I’m driven by the belief that bridges should be built among all people on opposite ends of even the most divisive issues, and I’ve applied that approach to the disheartening issue of certain Jews questioning each other’s Jewishness. I couldn’t help but ask Rav Grossman, therefore, during our first meeting, how it is that, as one of the most renowned Orthodox rabbis in the world, he seemed to operate from a position that everyone is equal in his eyes. He wasted no time in answering me, first by asking, rhetorically, who it is that defines “Who is a Jew?” He asked me to give him my own definition and then immediately validated it by saying, “OK, this is the answer.” He then went on to say that he “never finds a more religious Jew,” than any of those thousands of kids he was looking at, spread across the huge plaza in front of us.
“Look at how they pray,” he said. Many “don’t have a kippah and do not go to religious schools.” What they shared, though, was a “feeling,” an “energy.” “Look at them dance,” he said. “Every Jew has something inside,” he continued, as he quoted part of the daily prayers, landing on neshamah, the word for “soul.” “Every soul is pure,” he said, before pointing to a light bulb in the ceiling above us, explaining that if you were to paint it black, you would not be changing the purity of that light, even if you might be covering its external body.
It was a simple yet beautiful way to capture the rabbi’s sense of purity and love while giving expression to a lifetime spent in the pursuit of transforming even the most troubled child into someone who sees — and expresses — the love that rests deeply in each soul. In the context of all of that, the rabbi then described how each and every one of us is an “ambassador,” charged with doing whatever we can to make this world a better place.
It was a magical moment, hearing such a simple and insightful teaching from such a gifted rabbi while sitting in that holy city, overlooking the Kotel and that incredible scene of thousands and thousands of young people.
There’s another point that needs to be made, though:
Lost in the all the well-deserved accolades Rav Grossman continues to receive, and in the hoopla surrounding what promises to be a great baketball game, is a simple truth: this is the Israel we love. Migdal Ohr is the Israel we as American Jews have always bought into, the best example of the best promise of Zionism: that in our own land, in our own way, we will find ways to build and improve a society, to lift the poor out of poverty, to educate even the most neglected children, to temper the cruelties of life with the kindness of faith — even if it means moving orphans from halfway across the globe to do that.

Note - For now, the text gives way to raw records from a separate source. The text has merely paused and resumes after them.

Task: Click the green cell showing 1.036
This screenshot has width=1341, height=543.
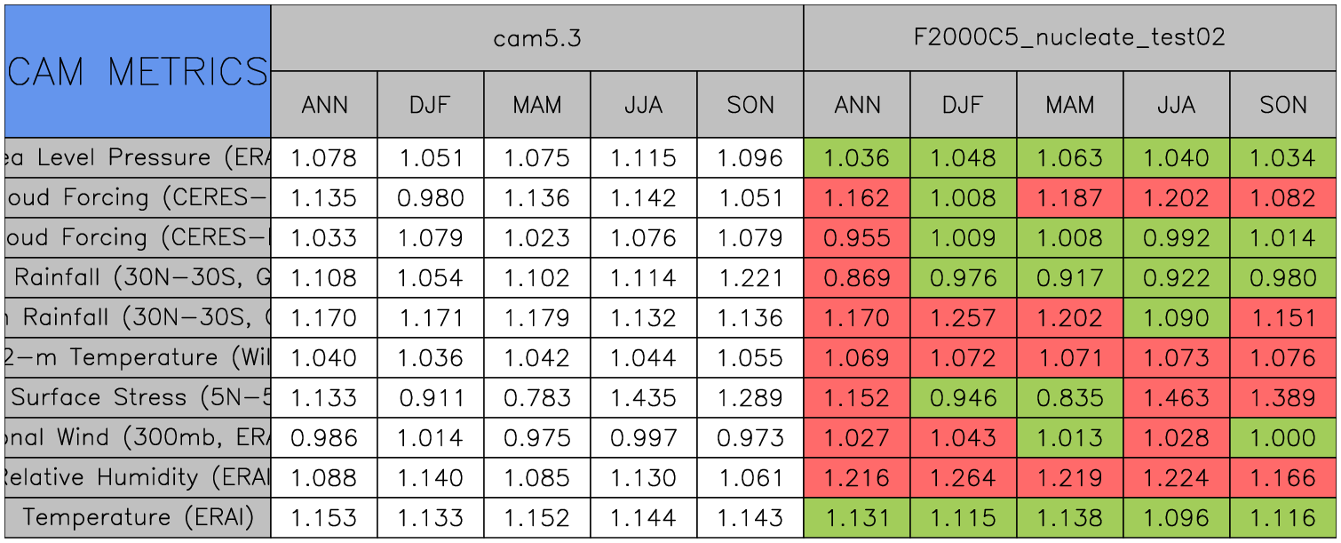Action: [857, 158]
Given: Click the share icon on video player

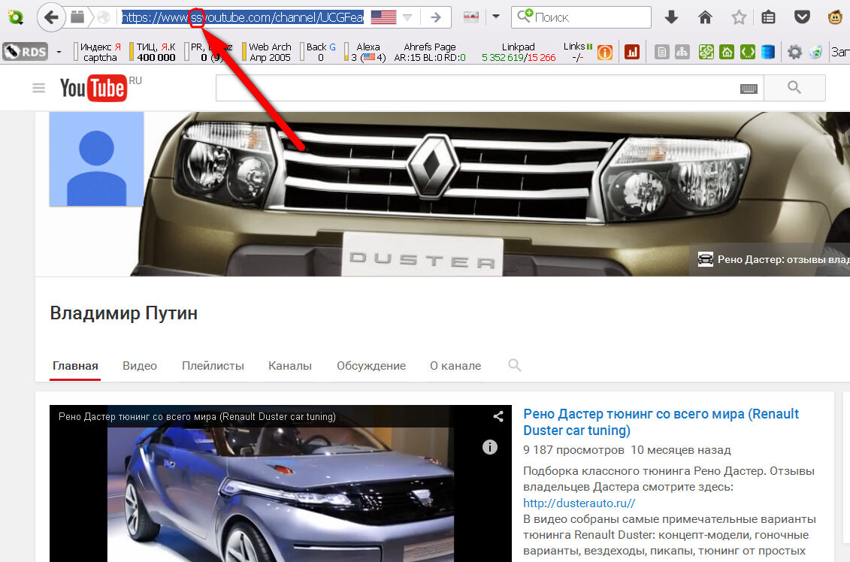Looking at the screenshot, I should point(498,416).
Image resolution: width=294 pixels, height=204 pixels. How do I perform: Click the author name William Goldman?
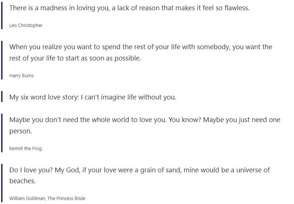[x=28, y=199]
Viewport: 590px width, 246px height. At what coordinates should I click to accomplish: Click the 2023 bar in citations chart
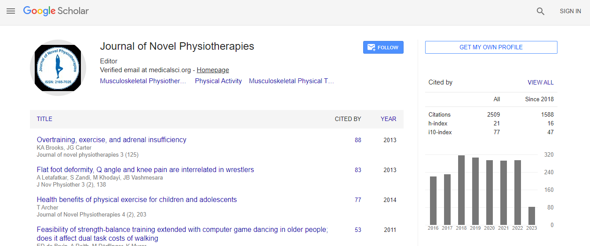click(x=532, y=216)
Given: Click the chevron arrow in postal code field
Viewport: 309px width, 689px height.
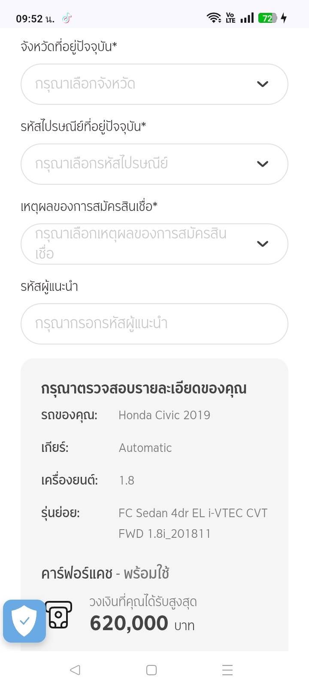Looking at the screenshot, I should (262, 164).
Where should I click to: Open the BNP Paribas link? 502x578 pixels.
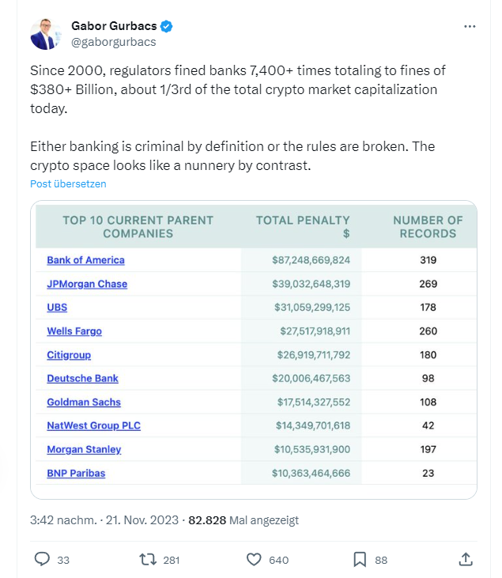point(76,473)
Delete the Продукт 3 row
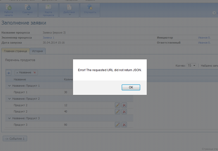Image resolution: width=218 pixels, height=151 pixels. [124, 125]
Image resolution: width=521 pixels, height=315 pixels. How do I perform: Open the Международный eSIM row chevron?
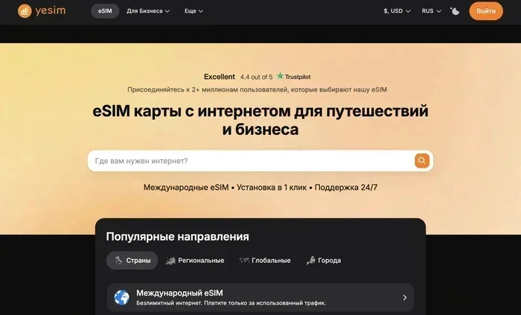tap(405, 297)
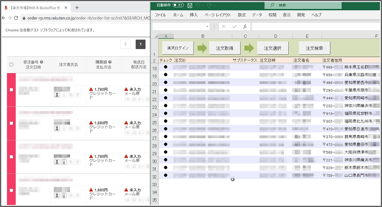Expand the Excel Name Box dropdown
Screen dimensions: 382x207
(207, 26)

So many of us like to focus on the cool and cutting-edge aspects of Israel: on the beautiful models, the accomplished filmmakers and the wildly successful high-tech innovators. All of that is remarkable and worth promoting, but at the end of the day, show me a developed nation without a high-tech sector and hot young artists. Migdal Ohr shows what happens when a nation’s conscience is matched by its ingenuity. It is a distinctly Jewish contribution to the Jewish state, and it’s a model for such institutions worldwide. It’s not just a light unto the nations, it’s a shining light. l
Dan Adler is a Los Angeles-based entrepreneur.